Extracted records:
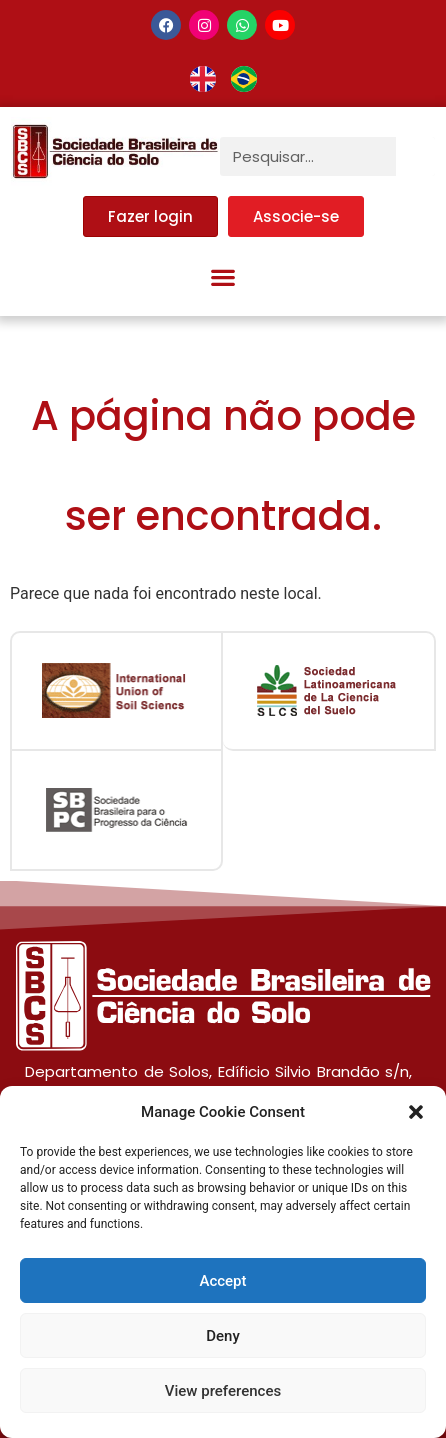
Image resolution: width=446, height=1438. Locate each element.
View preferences (223, 1391)
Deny (223, 1336)
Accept (222, 1281)
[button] (416, 1112)
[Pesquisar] (415, 156)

Required work:
Copy out every line of the records above, including the text lines, and add 50 to each coordinate in the answers. Leave the pictures out.

Solution to this task:
Image resolution: width=446, height=1438. Locate each element.
View preferences (273, 1441)
Deny (273, 1386)
Accept (272, 1331)
[button] (466, 1162)
[Pesquisar] (465, 206)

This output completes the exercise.